In Azure ML designer the L2 penalty did not produce same results despite using the same data and parameters. I suspected that this is because Azure ML Studio uses the FastLinearRegressor()
instead of Ridge()
from scikitlearn. So I tuned the parameters using FastLinearRegressor()
from nimbusml. The optimal L2 was 0.04 to 0.06. This showed improvement over the OLS Regression in AzureML Studio. RMSE over test set dropped from 355 to 345. Not a significant drop but if linear regresison is needed, Ridge will generalize better than Linear Regression.
My takeaways are :
 Azure ML Studio offers Ridge Regression which can provide better results over Linear Regression when features have multicollinearity
 Azure ML Studio does not offer tuning or gridsearching the L2 penalty. This has to be done either by running multiple experiments in the Studio or in external notebook.

FastLinearRegressor()
does not offer Lasso Regression directly but by adjusting thel1_threshold
parameter we can run Lasso or ElasticNet Regression. This will achieve a compromise between Lasso and Ridge.
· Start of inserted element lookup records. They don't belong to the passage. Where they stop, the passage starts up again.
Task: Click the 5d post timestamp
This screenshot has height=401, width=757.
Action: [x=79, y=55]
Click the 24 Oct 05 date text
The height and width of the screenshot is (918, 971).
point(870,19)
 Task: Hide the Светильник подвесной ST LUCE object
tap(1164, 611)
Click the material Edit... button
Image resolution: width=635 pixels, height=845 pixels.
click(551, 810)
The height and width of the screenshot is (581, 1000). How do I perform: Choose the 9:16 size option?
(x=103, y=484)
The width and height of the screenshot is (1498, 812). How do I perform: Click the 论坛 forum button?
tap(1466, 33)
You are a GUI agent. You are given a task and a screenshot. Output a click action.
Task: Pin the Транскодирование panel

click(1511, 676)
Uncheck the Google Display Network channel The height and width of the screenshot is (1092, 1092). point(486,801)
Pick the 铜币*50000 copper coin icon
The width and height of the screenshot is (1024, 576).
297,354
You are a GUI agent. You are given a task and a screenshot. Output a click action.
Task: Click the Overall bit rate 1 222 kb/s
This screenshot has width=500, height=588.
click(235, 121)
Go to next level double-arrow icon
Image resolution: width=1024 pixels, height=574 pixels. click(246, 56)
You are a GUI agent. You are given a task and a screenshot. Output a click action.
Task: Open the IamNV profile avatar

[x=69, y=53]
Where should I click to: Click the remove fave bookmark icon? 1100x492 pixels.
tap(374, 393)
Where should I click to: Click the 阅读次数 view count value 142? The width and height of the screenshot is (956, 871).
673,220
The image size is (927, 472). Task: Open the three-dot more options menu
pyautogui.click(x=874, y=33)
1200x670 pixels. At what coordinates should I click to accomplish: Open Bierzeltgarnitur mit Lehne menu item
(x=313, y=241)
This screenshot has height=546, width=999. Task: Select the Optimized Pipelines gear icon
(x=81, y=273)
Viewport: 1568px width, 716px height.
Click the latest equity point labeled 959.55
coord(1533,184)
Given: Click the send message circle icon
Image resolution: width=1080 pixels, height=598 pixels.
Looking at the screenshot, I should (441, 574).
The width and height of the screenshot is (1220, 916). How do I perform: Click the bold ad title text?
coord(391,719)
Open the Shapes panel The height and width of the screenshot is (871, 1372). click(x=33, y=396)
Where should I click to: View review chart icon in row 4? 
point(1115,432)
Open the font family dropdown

Lasso or ElasticNet are not available in the Studio.  By default
FastLinearRegressor()
normalizes the data, it's not clear from the documentation if thats the default behaviour in Studio when L2 penalty is used.  The hyperparameters tuned in sklearn do not directly work in Studio. Be sure tune them in Studio.